Being a hot and muggy day we decided to forgo the usual full course lunch
and opted for a smorgasbord of French entrées. For starters we indulged
in an 'Assiette de charcuterie'; cheeses, dried fruits with toasted slivers
of baguette... crisp and a bowl of pommes frites with mayonnaise
à la Dijon... then we were spoiled with a dozen oysters (half 'Raspberry
Point' from Nova Scotia and half 'Beausoleil' from La Malbaie)…served with
a Cabernet Sauvignon from Bordeaux for 'moi' and a Sancerre Blanc for the
legal eagle.
The finale... our 'Pièce de résistance' a 'Torchon de Foie gras' terrine
aux délices d'herbes fines. It has been too long since I enjoyed such un
bon 'dîner à la Française'. We caught up... she had missed several dinner
parties... and I was inspired. Bon weekend!

* From Where I Sit!
Fourth of July, 2014

* Brasserie le Pois Penché
1230 Boulevard de Maisonneuve Ouest,
Montréal, QC H3G 1M1
(514) 667-5050

Saturday, June 28, 2014

Birthday Dinner @ Cavalli‏

After many months, and some bad press along the way... we made our way back
to an old haunt, Ristorante Cavalli. Being my mom's birthday and her favorite
restaurant… it was inevitable. So a little after 7:00, my dear mom, my sister
and I made our way back to that familiar, expansive entryway to the Food Porn
There are definitely changes to the decor... more on that in the coming
month... but the first thing you notice… no more famous 'Pink bar', but
replaced by a more subdued version…. all dressed down and welcoming:
a perfect place to come in from the sweltering summer heat.
I was greeted like no time had passed (smiling) and MY regular, round table
was still in the same spot. In a matter of moments... I was sipping my glass
of Cabernet Sauvignon... and began to look at the updated menu. An added bonus…
the personnel was very similar... including executive chef Frank Gioffre...
who assured me I would sample a plethora of new appetizers.

AIM OF THE EXERCISE
Write out verbatim the part of the restaurant blog post above between "After many months, and" and "chef Frank Gioffre...", inclusive.

DATA PROVIDED

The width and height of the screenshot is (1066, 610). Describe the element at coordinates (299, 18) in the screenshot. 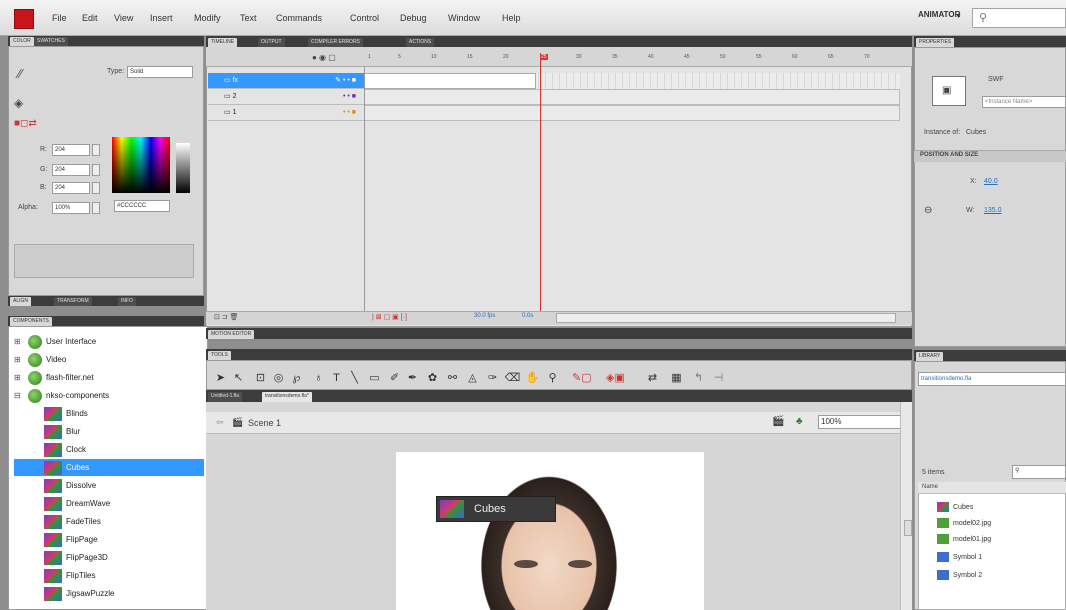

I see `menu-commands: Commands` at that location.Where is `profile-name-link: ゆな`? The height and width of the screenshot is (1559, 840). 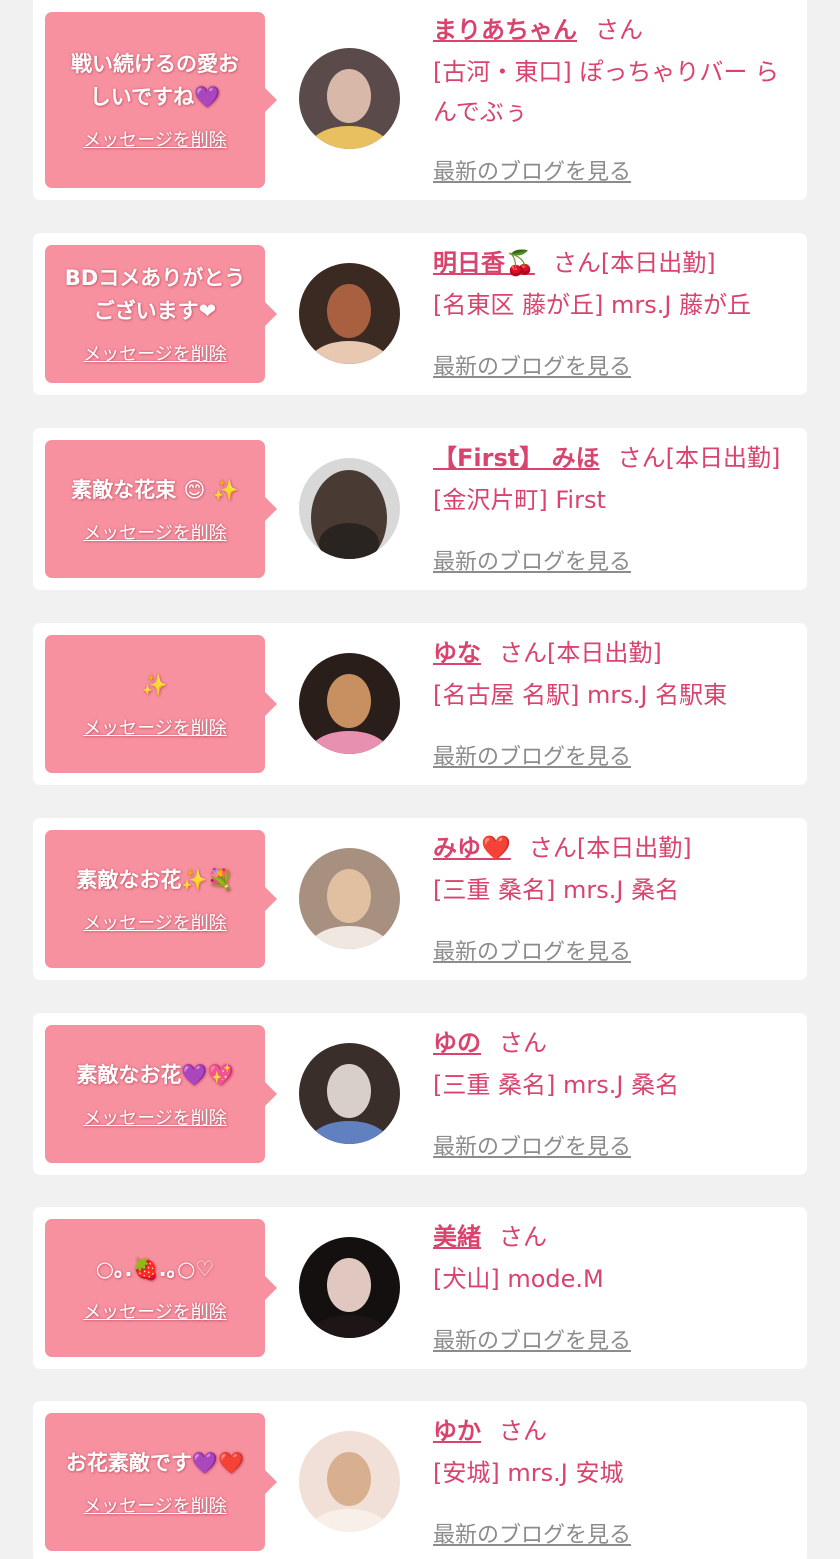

ANSWER SECTION
After many months, and some bad press along the way... we made our way back
to an old haunt, Ristorante Cavalli. Being my mom's birthday and her favorite
restaurant… it was inevitable. So a little after 7:00, my dear mom, my sister
and I made our way back to that familiar, expansive entryway to the Food Porn
There are definitely changes to the decor... more on that in the coming
month... but the first thing you notice… no more famous 'Pink bar', but
replaced by a more subdued version…. all dressed down and welcoming:
a perfect place to come in from the sweltering summer heat.
I was greeted like no time had passed (smiling) and MY regular, round table
was still in the same spot. In a matter of moments... I was sipping my glass
of Cabernet Sauvignon... and began to look at the updated menu. An added bonus…
the personnel was very similar... including executive chef Frank Gioffre...